→ **Auszug zum Lesen**
Kreis Lippe. In diesem Jahr ist es 90 Jahre her, dass sich der wohl einschneidendste Moment der modernen deutschen Geschichte abspielte: der Machtübergang auf Adolf Hitlers Nationalsozialistische Deutsche Arbeiterpartei (NSDAP). Der Weg der Nazis zur Staatsmacht war ein langer Weg, der letztendliche Erfolg keinesfalls vorprogrammiert. Kurz vor Hitlers Ernennung zum Reichskanzler spielte sich der letzte Showdown um die junge Demokratie der Weimarer Republik in den heimischen Gefilden ab, im damaligen Freistaat Lippe.

Das kleine Land Lippe, ein damals eher unbedeutender Freistaat der Weimarer Republik, geriet im Januar 1933 in das Zentrum der gesamtdeutschen Politik. Politiker und Bürger zugleich verfolgten gespannt die Geschehnisse in der Region. Der Grund, weshalb jegliche Augen auf Lippe blickten, war vor allem der große Propagandafeldzug der NSDAP, welche die im Januar stattgefundene Landtagswahl zu ihrer eigenen Varusschlacht stilisierte und Hitler selbst zum neuen Hermann des deutschen Volkes beschwor. Viele Lipper ließen sich dabei in den Bann des Nationalsozialismus ziehen.

Im November des Vorjahres fand die letzte Reichstagswahl statt, die nicht im Schatten des Nationalsozialismus stand. Dabei verlor die NSDAP ganze zwei Millionen Stimmen, sank von 37,1 auf 33,1 Prozent. Viele Menschen hofften gar auf ein Ende des Aufstieges der Partei. Für Hitler und Komplizen war klar: die Partei braucht eine Kehrtwende, einen öffentlichkeitswirksamen Erfolg. Diesen wollten die Nazis jedoch nicht in Bayern erringen, nicht in Preußen, sondern im kleinen, ländlichen Lippe. Die NSDAP zog dabei alle Register: Viele der Parteigrößen traten öffentlich auf, neben Hitler selbst, auch Hermann Göring, Joseph Goebbels und Prinz August Wilhelm.

→ **Aufgabenstellung**
Fassen Sie den Auszug über Lippe im Januar 1933 in zwei Sätzen zusammen.

→ **Vorliegende Angaben**
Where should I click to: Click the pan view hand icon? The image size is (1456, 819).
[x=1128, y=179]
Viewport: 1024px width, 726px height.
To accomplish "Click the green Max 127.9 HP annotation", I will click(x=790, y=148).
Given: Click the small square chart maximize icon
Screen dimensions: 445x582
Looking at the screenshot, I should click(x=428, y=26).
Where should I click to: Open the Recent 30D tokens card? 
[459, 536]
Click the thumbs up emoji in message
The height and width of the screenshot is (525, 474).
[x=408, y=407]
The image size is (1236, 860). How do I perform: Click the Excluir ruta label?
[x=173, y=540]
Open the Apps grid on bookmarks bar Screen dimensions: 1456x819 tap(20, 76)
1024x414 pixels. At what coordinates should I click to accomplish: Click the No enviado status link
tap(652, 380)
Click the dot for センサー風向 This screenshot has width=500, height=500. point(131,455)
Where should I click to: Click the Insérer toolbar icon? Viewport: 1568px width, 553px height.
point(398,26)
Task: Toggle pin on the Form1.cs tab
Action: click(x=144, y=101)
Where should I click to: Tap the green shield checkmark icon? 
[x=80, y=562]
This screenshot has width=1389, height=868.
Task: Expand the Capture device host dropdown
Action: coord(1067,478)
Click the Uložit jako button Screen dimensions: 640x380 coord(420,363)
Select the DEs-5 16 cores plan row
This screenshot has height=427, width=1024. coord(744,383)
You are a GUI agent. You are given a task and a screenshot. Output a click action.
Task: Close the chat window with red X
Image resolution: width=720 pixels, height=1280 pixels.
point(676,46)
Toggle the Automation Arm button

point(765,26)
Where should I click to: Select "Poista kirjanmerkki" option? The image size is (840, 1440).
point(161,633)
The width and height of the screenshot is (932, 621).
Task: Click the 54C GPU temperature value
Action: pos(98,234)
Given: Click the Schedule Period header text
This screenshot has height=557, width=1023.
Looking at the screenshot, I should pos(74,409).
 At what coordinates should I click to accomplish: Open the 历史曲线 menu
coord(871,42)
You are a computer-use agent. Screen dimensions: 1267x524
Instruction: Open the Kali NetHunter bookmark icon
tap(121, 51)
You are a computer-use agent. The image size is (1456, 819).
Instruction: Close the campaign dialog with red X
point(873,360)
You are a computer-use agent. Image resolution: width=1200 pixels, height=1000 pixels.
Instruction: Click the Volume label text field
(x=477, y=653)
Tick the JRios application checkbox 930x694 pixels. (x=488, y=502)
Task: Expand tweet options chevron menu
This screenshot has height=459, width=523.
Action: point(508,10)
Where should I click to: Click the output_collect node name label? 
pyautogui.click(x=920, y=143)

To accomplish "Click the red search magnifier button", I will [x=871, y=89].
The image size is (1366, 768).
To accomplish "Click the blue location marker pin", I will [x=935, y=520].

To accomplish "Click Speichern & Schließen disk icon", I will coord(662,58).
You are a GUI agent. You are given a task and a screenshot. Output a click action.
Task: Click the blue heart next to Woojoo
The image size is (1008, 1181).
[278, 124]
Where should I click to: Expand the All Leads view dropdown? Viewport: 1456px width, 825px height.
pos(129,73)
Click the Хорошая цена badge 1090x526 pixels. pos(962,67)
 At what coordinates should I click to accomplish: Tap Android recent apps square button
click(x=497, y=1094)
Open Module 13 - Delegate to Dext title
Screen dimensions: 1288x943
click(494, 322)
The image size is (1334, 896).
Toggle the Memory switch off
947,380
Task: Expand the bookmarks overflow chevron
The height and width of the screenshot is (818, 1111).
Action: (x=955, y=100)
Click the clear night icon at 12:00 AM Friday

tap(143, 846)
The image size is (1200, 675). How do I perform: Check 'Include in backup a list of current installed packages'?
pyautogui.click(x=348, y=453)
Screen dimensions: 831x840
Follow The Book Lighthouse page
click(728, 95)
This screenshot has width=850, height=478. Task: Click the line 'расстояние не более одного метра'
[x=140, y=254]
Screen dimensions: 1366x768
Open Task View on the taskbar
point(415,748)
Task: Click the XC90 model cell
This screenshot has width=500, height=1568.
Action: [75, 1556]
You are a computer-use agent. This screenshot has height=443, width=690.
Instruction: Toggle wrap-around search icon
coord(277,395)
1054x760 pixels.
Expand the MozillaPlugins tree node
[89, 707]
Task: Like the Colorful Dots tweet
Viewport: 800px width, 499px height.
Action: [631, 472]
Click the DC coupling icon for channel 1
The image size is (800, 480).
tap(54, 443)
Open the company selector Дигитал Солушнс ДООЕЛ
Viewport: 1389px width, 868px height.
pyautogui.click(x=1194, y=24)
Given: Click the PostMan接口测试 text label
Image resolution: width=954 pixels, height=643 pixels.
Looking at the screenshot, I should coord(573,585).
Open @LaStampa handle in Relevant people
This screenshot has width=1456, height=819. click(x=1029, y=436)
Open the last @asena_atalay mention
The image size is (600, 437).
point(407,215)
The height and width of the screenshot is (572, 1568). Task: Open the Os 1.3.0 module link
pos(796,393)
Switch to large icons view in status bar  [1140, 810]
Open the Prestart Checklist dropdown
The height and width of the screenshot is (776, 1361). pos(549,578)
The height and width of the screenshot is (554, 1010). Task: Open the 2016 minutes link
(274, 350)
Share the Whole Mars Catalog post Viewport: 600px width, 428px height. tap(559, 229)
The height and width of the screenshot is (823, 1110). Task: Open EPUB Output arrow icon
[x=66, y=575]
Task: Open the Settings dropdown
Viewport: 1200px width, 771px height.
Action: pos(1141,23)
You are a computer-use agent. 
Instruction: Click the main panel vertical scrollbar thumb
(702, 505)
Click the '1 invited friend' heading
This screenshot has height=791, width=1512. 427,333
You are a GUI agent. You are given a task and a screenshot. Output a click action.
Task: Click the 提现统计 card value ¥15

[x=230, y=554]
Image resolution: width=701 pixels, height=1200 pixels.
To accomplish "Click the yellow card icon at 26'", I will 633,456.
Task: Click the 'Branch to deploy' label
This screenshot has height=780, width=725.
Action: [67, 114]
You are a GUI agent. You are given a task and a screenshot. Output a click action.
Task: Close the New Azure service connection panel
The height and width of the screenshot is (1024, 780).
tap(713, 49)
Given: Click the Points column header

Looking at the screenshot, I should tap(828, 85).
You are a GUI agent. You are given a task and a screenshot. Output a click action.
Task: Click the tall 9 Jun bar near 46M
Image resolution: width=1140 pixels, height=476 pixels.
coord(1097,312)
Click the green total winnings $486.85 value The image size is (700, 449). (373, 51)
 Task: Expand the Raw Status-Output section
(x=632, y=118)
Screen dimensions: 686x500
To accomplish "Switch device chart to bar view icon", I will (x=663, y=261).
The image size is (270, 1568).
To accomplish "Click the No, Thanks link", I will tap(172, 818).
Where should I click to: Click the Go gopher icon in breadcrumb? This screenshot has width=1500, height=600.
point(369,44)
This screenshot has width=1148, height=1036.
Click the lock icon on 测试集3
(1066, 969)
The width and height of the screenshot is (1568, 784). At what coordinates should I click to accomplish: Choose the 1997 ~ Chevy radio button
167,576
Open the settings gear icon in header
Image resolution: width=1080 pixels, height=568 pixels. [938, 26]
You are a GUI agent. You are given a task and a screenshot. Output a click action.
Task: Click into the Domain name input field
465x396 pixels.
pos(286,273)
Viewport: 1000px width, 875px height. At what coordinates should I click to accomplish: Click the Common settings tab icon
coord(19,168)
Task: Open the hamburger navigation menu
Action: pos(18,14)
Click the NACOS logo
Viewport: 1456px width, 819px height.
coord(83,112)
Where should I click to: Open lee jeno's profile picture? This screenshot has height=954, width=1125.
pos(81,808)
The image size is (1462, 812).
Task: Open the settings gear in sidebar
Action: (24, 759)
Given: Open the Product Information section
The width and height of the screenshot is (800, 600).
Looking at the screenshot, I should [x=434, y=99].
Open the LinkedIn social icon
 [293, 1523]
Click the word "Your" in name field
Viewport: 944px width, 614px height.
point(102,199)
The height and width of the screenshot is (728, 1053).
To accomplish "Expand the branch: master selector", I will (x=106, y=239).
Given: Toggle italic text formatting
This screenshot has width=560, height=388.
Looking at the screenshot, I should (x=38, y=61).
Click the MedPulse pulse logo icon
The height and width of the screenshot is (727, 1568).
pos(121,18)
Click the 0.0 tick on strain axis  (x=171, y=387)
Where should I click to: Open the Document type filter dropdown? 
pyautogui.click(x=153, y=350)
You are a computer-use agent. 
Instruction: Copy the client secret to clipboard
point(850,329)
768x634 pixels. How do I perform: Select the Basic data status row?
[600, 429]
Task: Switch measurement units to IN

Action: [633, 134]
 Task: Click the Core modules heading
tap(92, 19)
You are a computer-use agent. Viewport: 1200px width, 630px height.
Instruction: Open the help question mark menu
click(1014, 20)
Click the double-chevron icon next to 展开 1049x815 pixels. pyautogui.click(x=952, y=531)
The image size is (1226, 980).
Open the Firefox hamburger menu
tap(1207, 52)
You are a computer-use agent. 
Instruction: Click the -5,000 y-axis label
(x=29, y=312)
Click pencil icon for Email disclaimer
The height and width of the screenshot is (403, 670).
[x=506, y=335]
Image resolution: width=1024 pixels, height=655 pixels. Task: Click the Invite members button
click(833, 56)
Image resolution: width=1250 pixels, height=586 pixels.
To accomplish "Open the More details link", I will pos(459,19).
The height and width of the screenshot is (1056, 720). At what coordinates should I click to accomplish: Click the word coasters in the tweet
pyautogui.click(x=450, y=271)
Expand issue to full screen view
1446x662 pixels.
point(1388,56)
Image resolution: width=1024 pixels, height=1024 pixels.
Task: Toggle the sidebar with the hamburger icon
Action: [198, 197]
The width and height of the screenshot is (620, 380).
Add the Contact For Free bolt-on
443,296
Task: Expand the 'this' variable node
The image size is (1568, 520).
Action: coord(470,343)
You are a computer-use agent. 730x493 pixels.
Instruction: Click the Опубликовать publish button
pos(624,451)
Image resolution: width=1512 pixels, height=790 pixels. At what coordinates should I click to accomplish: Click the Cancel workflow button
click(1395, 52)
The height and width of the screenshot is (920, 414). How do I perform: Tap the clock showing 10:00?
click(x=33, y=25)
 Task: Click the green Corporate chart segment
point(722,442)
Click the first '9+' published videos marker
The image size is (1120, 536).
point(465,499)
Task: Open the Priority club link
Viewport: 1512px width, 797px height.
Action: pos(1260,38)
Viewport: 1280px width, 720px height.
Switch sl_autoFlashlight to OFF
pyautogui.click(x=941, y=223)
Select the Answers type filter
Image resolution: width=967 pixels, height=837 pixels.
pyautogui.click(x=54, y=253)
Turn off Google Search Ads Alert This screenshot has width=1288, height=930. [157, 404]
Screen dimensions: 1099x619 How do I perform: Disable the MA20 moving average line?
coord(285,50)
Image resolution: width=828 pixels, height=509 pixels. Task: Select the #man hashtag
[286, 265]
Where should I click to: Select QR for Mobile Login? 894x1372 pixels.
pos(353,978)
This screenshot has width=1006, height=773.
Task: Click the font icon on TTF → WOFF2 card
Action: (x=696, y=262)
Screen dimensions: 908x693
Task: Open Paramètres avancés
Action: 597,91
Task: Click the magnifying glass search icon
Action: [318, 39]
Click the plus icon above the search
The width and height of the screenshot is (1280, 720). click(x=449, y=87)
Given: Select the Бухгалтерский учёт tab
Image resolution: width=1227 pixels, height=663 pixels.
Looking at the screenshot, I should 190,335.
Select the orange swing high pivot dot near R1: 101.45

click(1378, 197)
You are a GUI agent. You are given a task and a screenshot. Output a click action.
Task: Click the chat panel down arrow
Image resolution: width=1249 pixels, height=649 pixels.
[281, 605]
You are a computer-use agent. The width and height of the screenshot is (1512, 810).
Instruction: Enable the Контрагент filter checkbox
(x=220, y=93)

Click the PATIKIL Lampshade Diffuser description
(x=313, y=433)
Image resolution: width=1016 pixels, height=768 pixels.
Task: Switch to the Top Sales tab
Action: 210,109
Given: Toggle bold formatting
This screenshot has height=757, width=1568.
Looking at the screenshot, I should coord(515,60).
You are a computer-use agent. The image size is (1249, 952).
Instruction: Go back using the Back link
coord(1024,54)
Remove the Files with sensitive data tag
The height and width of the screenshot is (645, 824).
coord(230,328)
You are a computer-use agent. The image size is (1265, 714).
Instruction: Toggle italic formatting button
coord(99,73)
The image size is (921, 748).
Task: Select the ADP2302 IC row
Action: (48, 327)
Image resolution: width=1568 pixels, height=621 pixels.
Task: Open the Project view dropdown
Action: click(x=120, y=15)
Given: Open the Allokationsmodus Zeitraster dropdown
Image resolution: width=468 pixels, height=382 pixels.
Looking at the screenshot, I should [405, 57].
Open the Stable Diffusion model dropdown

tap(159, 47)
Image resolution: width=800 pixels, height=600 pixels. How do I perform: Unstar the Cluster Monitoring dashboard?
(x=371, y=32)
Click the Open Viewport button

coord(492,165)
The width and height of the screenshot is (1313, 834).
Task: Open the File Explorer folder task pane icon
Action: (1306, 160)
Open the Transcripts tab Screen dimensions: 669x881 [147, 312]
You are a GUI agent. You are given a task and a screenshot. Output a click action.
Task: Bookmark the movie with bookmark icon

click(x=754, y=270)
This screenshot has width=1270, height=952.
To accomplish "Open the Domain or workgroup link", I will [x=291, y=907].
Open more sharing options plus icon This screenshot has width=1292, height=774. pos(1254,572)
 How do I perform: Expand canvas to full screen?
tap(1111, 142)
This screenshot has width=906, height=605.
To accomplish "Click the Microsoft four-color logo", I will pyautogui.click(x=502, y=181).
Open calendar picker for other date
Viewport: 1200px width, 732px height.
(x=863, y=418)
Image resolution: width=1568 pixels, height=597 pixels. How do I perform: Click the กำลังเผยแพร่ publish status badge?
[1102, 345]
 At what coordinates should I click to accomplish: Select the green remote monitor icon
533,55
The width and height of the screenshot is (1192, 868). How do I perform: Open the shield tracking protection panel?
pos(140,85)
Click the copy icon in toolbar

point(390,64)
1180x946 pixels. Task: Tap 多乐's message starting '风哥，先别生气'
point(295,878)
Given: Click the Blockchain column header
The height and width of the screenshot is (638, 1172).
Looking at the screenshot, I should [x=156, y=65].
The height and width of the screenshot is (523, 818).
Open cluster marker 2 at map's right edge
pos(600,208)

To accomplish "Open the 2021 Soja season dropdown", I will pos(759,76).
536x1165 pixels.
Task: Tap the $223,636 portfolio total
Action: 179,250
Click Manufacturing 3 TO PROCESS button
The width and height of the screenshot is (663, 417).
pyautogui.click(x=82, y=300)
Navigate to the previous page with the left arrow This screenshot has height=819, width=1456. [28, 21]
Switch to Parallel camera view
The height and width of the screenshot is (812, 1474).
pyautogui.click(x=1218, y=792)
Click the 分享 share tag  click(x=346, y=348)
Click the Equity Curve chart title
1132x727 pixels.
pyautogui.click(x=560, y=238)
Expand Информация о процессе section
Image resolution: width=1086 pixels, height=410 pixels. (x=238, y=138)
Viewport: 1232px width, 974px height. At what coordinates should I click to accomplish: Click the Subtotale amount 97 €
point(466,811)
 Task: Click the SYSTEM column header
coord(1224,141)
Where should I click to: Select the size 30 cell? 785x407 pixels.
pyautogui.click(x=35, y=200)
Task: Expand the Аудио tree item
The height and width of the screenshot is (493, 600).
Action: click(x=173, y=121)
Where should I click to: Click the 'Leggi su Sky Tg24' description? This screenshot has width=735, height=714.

→ **Fertige Antwort**
Im Januar 1933 rückte der kleine Freistaat Lippe ins Zentrum der gesamtdeutschen Politik, weil die NSDAP die dortige Landtagswahl in einem großen Propagandafeldzug zu ihrer eigenen Varusschlacht stilisierte. Nachdem die Partei bei der Reichstagswahl im November zuvor zwei Millionen Stimmen verloren hatte, suchte sie dort einen öffentlichkeitswirksamen Erfolg, wobei neben Hitler auch Hermann Göring, Joseph Goebbels und Prinz August Wilhelm öffentlich auftraten.